Polynomial Regression does regression on data supplied by the user. It can use least squares analysis to find the best fit polynomial of degree n = 1 (straight line), 2 (quadratic), 3 (cubic), or 4 (quartic).
The program as 5 modes of operation:
1. Linear (the traditional linear regression)
2. Quadratic (parabola)
3. Cubic (degree 3)
4. Quartic (degree 4)
5. Data only scatter chart. (This allows looking at the data in
order determine what kinds regression might be appropriate.
Data values can be typed into the x values and y values text boxes or one can browse local files to inport those data values.
This graphics for this apt are based on the grapher apt although many of the input boxes are used in different, dedicated ways.
There are three way to enter the data:
Using the "Fit the curve" button is not necessary when using a new example or reading data from a file.
One can use this button to input x and y values from a file which is
particular helpful when there are lots of data points. Each point is
on a separate line using the format
x value , y value
For example, the point (3, 5) would appear as "3, 5".
The values from the file are stored in the "x values" and "y values" text boxes. The option allows on-line users to input data from files on their computer.
After entering or changing data into the "x values" or "y values" text boxes, click the this button to ask the apt to calculate the new regression curve. It is not necessary to use this button after changing the mode, using an example, or browsing for a file.
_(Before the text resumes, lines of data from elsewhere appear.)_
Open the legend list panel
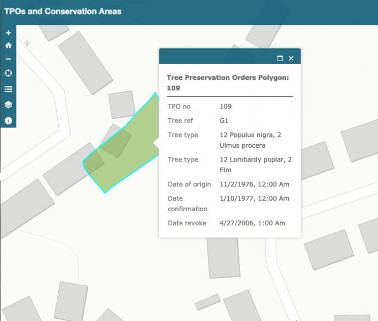Viewport: 378px width, 321px height. (x=8, y=89)
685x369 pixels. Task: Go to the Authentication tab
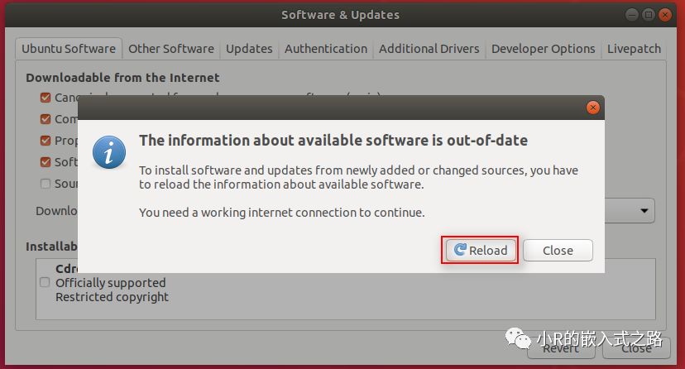[x=326, y=49]
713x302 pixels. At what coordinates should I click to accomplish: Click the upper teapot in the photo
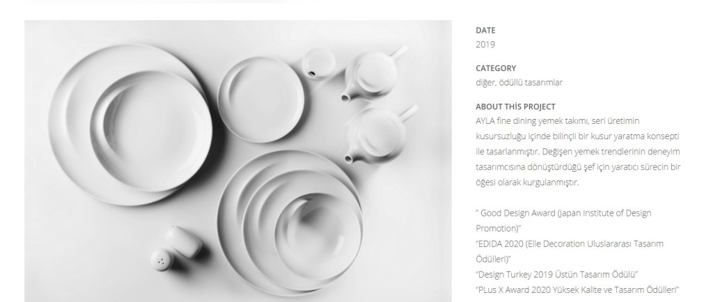(373, 75)
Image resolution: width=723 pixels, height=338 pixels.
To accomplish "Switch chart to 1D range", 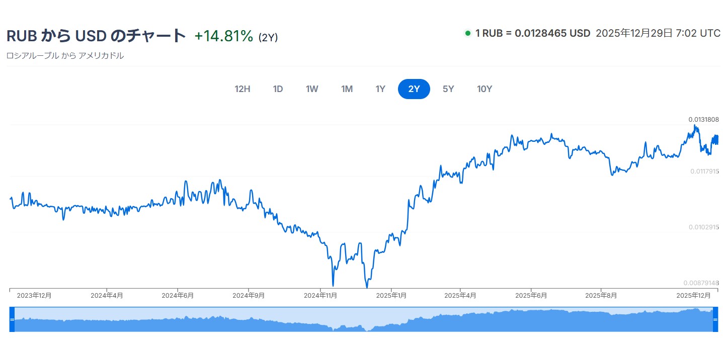I will click(x=278, y=89).
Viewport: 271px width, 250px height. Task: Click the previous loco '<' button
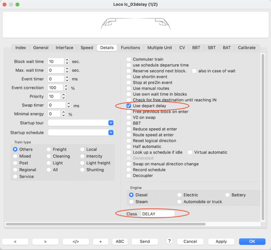[15, 241]
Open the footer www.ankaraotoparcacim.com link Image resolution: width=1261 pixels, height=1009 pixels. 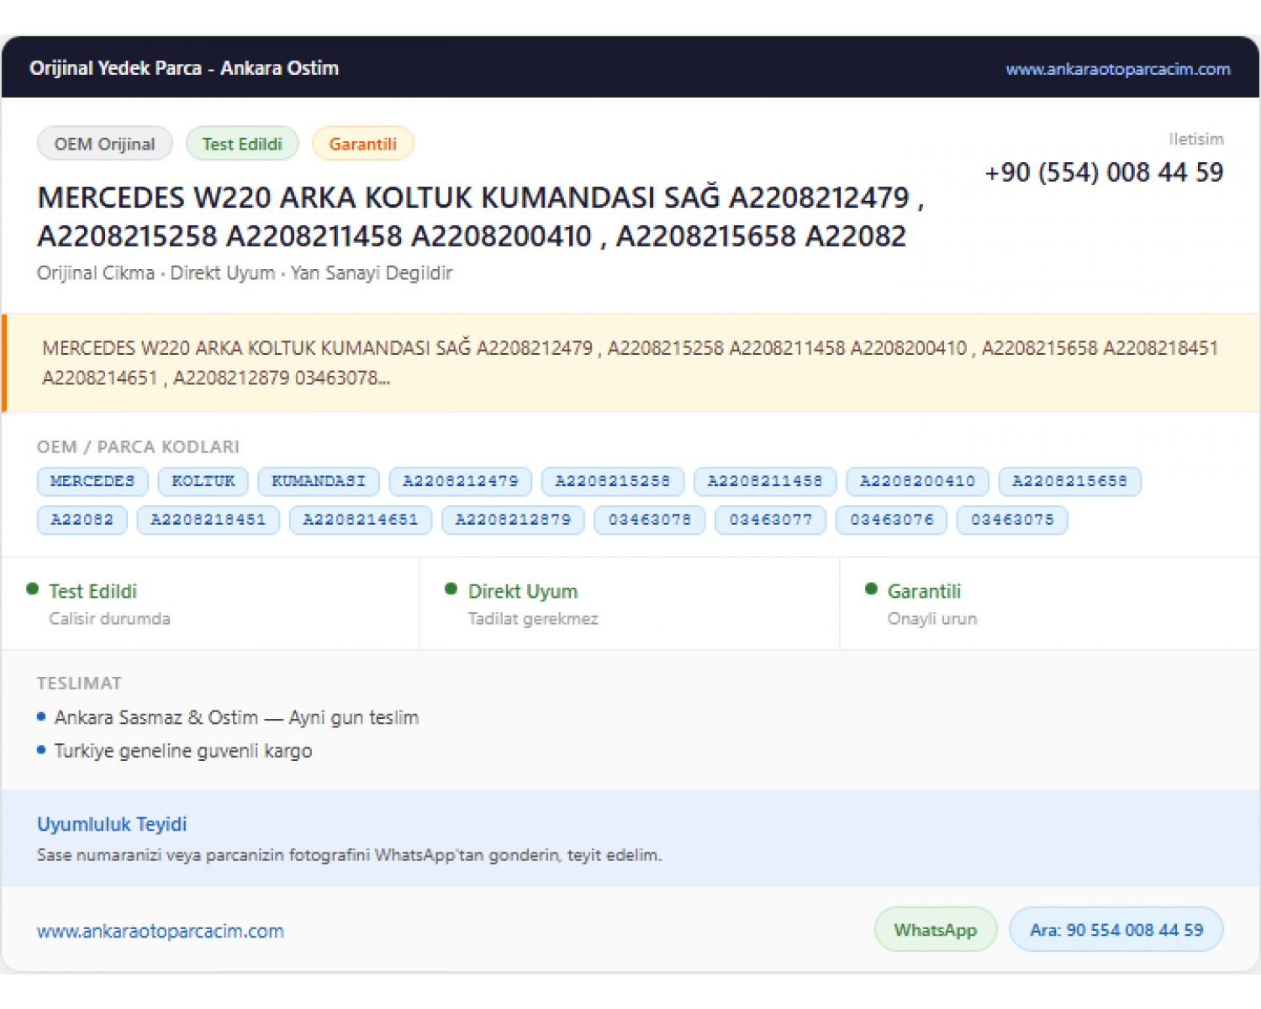(x=161, y=931)

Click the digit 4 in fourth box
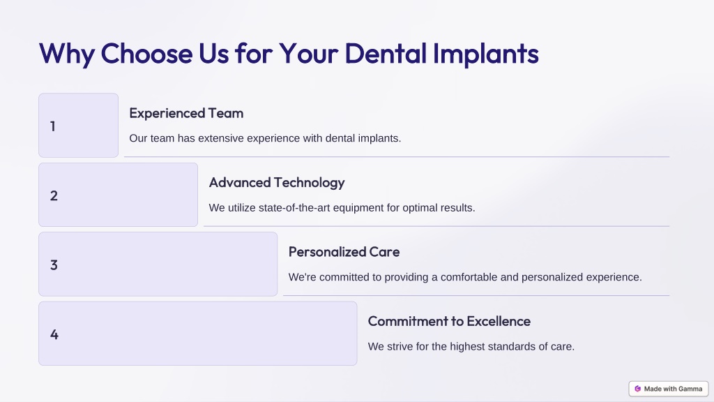54,334
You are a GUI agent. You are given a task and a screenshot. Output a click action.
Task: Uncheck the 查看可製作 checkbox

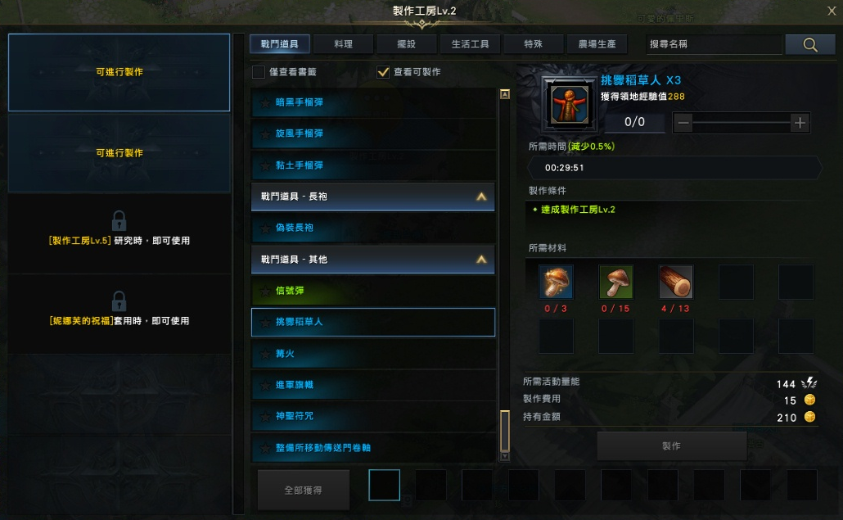tap(383, 72)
When the evaluate button is pressed, a table containing each of the x and y values along with the estimated (predicted) value from the regression curve and the error (y - estimated y) appears below the button, The table disappears the next time the regression calculations are preformed (click a mode, the "Fit the curve" or an example button.)
The Exact and Random buttons can be used to created data for testing and experimenting. For example, the Random button can be used to see the effects of small variations in the data.
Before using the "Exact" button, make sure you have appropriate x values. (The y values are irrelevant because they will be replaced.) When one clicks the "Exact" button, PolyRegression generates a y value for each x value using the regression formula in the "Fit to" text box using the coefficients a = 2, b = 3, c = 4, d = 5, and e = 6, as needed. For example, if one is using Linear regression, the points are generated using 2x + 3. If one is using Quadratic regression, the y values are generated with 2x^{2} + 3x + 4. The regression curve generated should pass through each of the plotted points, and the values of the coefficients should be "exact" (ignoring round off error). R^{2} and the adjusted R^{2} should be 1 (at least to many decimal points) while σ^{2} should be 0.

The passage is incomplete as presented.